Il New York Times racconta come i rifugiati siriani hanno ridato vita all'economia e salvato la scuola di un piccolo comune della Germania dell'est

Nour, Kamala, Bourhan, Roaa e Mohammad nella scuola di Golzow, 22 giugno 2016 (Patrick Pleul/picture-alliance/dpa/AP Images
Nour, Kamala, Bourhan, Roaa e Mohammad nella scuola di Golzow, 22 giugno 2016 (Patrick Pleul/picture-alliance/dpa/AP Images

«I siriani hanno salvato la nostra scuola», ha detto Frank Schütz, sindaco di Golzow. Golzow è un paese di 820 persone che si trova nella Germania orientale, in Brandeburgo, proprio al confine con la Polonia, dove l’estrema destra è piuttosto radicata: qui, alle ultime elezioni, una persona su quattro ha votato per il partito neonazista Alternativa per la Germania (AfD).

La scuola di Golzow, 22 giugno 2016 (Patrick Pleul/picture-alliance/dpa/AP Images)

Come molte altre aree dell’ex Germania dell’Est, Golzow perse un terzo della propria popolazione negli anni successivi alla caduta del muro di Berlino. Nell’estate del 2015 il numero di bambini in età scolare raggiunse il minimo storico, tanto che non ci sarebbe stata una prima elementare. Nell’estate dello stesso anno – facendo seguito alla politica di Angela Merkel ribattezzata della “porta aperta” – anche a Golzow cominciarono ad arrivare i rifugiati dalla Siria e con loro i loro figli.

All’inizio le persone del posto erano perplesse, ha spiegato il sindaco. Il New York Times ha intervistato Marco Seidelt, un uomo il cui figlio undicenne si ritrovò tre compagni di classe provenienti dalla Siria: «Non può funzionare, hanno una religione diversa, i nostri figli non parleranno più un buon tedesco», disse allora l’uomo. Altri ancora avevano paura per la propria sicurezza.

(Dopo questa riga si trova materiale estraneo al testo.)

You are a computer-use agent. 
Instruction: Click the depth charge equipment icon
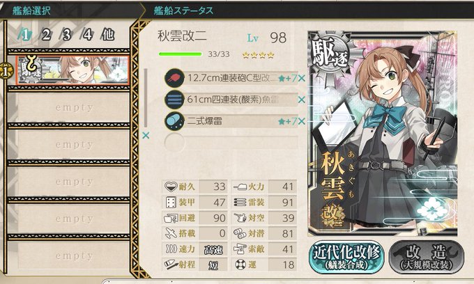click(174, 121)
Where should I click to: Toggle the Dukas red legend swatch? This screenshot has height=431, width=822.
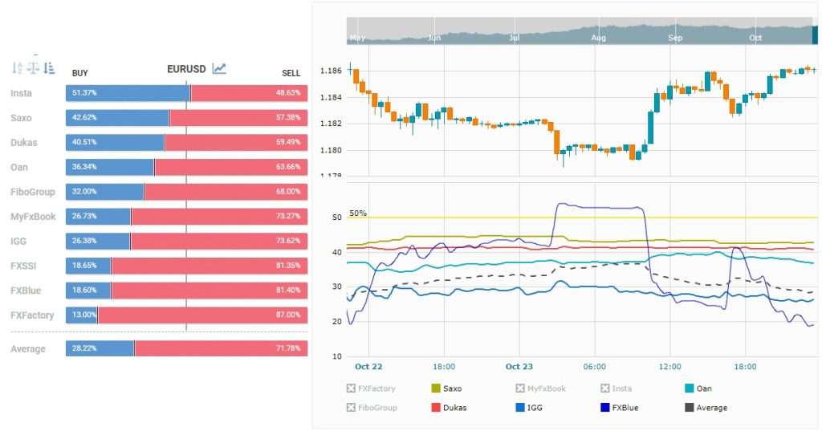(437, 408)
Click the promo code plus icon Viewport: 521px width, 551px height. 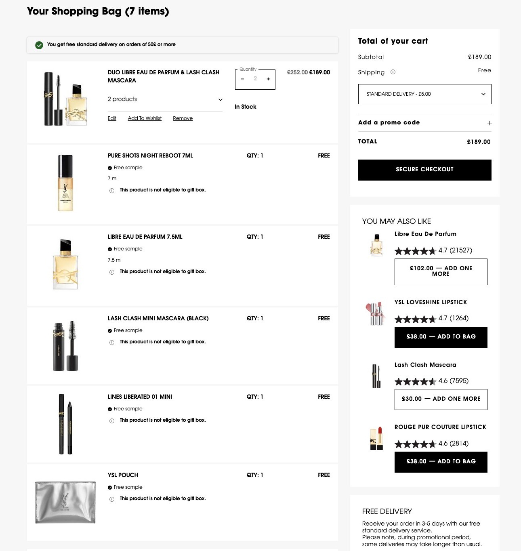click(489, 123)
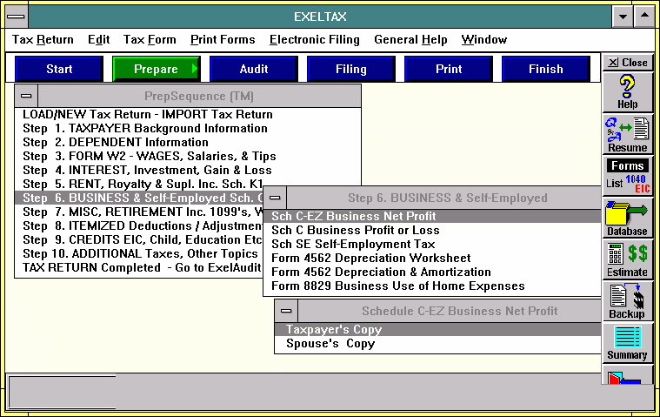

La scuola di Golzow, 22 giugno 2016 (Patrick Pleul/picture-alliance/dpa/AP Images)

Ben presto, però, residenti e rifugiati trovarono un modo di convivere. Ora alla fiera annuale dei girasoli, scrive il New York Times, accanto alle crostate di mele si trovano i pasticcini arabi. Un signore che ha i nipoti lontani ha insegnato a nuotare e a pescare a tre bambini siriani che lo chiamano “Opa”, nonno in tedesco, e gli appartamenti vuoti sono abitati.

Halima Taha, siriana di 32 anni e madre di tre bambini, ha raccontato che il primo giorno di scuola, i genitori tedeschi accolsero le famiglie siriane con una torta, ignari del fatto che stavano digiunando perché era tempo di Ramadan. C’è stato un momento di imbarazzo, poi tutti si misero a ridere e Halima Taha tagliò la torta. I residenti di Golzow la aiutarono ad arredare il suo appartamento e la sua famiglia si sentì inclusa così rapidamente che oggi i suoi figli, quando litigano, si insultano in tedesco: «È in quel momento che sai che sono riusciti a integrarsi», ha detto la preside della scuola Gaby Thomas.

Halima Taha e la sua famiglia, Golzow, 30 maggio 2016 (AP Photo/Markus Schreiber)

«I bambini siriani hanno la stessa esperienza di vita delle persone più anziane del paese», ha spiegato il sindaco di Golzow. Sanno che cosa significa essere in guerra e «sanno che cosa succede quando esplode una granata: entrambi sussultano al suono dei fuochi d’artificio alla fiera dei girasoli». Molte persone sono venute a vivere qui dopo essere fuggite dalla Polonia, alla fine della Seconda guerra mondiale, e come i rifugiati siriani «sanno che cosa significa sentirsi degli sfollati». Il sindaco chiama i bambini siriani “I bambini di Golzow” (Die Kinder von Golzow) citando un famoso documentario girato a partire dal 1961 e che per quattro decenni seguì la vita di una classe della scuola locale. Uno di loro, intervistato dal New York Times, ha detto: «Se i bambini originari di Golzow hanno smentito i miti occidentali sulla Germania dell’Est, i nuovi bambini di Golzow hanno smentito i miti sugli immigrati».